# Advice on Bee Extractions?



## Michael Bush (Aug 2, 2002)

If you brush every comb off into the box and cut every comb of brood to fit and tie it into frames, then the brood should keep them there and the queen will most likely get brushed into the box. if you see her, catch her with a hair clip queen catcher and leave her in the catcher for the next few days. I never use a vacuum.


----------



## cwood6_10 (Apr 17, 2012)

Well we would not use a vacuum but a lot of the place we do are not very accessible with a brush. we have very little loss and it seems to work fine. I do think that in a lot of cases we will switch to uses it less. especially when it comes to brushing the comb.


----------



## gmcharlie (May 9, 2009)

cwood6_10 said:


> Well we would not use a vacuum but a lot of the place we do are not very accessible with a brush. we have very little loss and it seems to work fine. I do think that in a lot of cases we will switch to uses it less. especially when it comes to brushing the comb.


You cannot suck up a queen and expect her to survive or stay put.... FLAT out 1 time out of 100 will it work.

As for removal. this person has honey in her cealing. If you get the bees, the ****roaches and other bugs will move in. She needs a contractor to remove the hive and fix the hole. 
You can handle the bees, but if you tell the homeowners there good to go when your done, you have done them a great diservice.


----------



## cwood6_10 (Apr 17, 2012)

gmcharlie said:


> You cannot suck up a queen and expect her to survive or stay put.... FLAT out 1 time out of 100 will it work.
> 
> As for removal. this person has honey in her cealing. If you get the bees, the ****roaches and other bugs will move in. She needs a contractor to remove the hive and fix the hole.
> You can handle the bees, but if you tell the homeowners there good to go when your done, you have done them a great diservice.

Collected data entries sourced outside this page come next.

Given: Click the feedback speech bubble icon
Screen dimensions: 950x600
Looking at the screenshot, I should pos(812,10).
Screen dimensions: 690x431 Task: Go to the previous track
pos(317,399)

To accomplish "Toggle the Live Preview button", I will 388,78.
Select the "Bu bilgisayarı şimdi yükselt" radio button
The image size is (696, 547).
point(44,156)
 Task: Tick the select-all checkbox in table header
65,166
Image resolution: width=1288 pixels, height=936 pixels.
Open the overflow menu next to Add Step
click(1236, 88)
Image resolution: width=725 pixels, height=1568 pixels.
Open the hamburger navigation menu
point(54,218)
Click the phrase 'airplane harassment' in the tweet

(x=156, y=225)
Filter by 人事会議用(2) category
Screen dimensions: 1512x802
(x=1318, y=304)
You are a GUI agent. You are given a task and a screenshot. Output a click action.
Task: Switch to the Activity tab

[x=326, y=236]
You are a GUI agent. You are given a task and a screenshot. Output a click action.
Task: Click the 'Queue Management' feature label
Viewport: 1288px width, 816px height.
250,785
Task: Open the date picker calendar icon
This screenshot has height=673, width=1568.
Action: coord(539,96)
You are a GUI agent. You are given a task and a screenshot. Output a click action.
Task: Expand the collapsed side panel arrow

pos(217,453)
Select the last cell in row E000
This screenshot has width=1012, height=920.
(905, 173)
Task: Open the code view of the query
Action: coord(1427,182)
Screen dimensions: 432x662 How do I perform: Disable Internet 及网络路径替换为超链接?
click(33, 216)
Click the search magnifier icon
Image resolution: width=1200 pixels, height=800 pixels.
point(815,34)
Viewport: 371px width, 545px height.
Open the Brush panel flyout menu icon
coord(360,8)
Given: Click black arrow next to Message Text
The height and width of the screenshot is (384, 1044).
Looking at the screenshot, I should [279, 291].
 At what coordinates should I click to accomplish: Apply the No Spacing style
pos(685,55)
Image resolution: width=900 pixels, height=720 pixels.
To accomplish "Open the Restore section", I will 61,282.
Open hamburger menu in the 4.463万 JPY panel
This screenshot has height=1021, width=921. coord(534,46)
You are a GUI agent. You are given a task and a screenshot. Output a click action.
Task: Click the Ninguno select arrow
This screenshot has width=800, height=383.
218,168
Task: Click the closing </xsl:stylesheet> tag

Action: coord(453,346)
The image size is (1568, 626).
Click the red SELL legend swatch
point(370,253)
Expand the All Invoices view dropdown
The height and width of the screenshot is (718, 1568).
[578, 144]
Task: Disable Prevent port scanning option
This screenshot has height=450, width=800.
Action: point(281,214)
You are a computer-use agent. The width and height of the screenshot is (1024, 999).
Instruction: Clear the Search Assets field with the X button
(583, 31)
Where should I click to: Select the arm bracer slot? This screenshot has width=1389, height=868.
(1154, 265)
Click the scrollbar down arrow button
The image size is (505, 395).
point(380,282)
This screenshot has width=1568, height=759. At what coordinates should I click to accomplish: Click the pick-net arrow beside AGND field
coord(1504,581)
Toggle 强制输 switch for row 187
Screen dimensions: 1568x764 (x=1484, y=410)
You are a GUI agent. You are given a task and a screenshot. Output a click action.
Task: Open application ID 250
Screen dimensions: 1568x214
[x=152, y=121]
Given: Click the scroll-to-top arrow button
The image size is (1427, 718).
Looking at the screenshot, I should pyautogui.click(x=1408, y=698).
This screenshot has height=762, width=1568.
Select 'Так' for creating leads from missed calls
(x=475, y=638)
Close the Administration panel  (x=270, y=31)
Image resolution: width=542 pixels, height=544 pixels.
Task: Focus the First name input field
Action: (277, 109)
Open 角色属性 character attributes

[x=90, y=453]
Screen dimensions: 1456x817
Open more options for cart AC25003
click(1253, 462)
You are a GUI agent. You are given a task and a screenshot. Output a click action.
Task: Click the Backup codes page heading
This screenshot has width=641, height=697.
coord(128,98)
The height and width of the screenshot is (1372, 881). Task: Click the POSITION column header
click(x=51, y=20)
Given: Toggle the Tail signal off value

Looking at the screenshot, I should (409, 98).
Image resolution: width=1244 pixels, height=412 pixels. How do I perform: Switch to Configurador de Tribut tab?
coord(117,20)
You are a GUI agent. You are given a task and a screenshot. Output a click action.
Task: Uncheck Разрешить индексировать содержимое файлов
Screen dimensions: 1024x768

Thank you for that advice. i will surely see about switching from the vacuum to save the queen. I will let the homeowner know.


----------



## Cleo C. Hogan Jr (Feb 27, 2010)

gmcharlie....not sure of your vac, but my odds are far, far, far, better than that. I have sucked them out of crevices in rotten trees, from concrete culverts under Hwy 70, out of a steel water storage tank, the control box under a hot tub, the grain head on a combine, a 10 gallon milk can, a concrete telephone pole, a church bell tower, and others. The queen survived and I moved her to a hive. I would say my success rate of the queen surviving is perhaps 80 % or better. There are times you simply cannot get at the bees any other way than vac, and if your vac is right, you have the odds in your favor.

cchoganjr


----------



## hemichuck (Oct 27, 2009)

I have used a bee vac on about 30 cutouts and only lost 2 queens.If your getting 1 out of 100 you need to re-evaluate what your doing wrong.


----------



## robherc (Mar 17, 2012)

A LOT of the survivability of a vac-out depends on your vac. With my vac there's about a 99.5% or better survival rate, and I expect to see a similar queen survival rate once I've done 200 or so and I've lost my first queen that way! That said, if your bee vac slams the bees into a solid board within 10-20" of the opening of the tube, expect huge mortality rates...you wouldn't survive a 60mph encounter with a solid object very well either. 
I'd actually recommend a vac over brushing off the combs. The brush may work better for Mr. Bush, for whom I have the utmost respect, but I've had far better results with my vac than with my brush (fewer abscondings too).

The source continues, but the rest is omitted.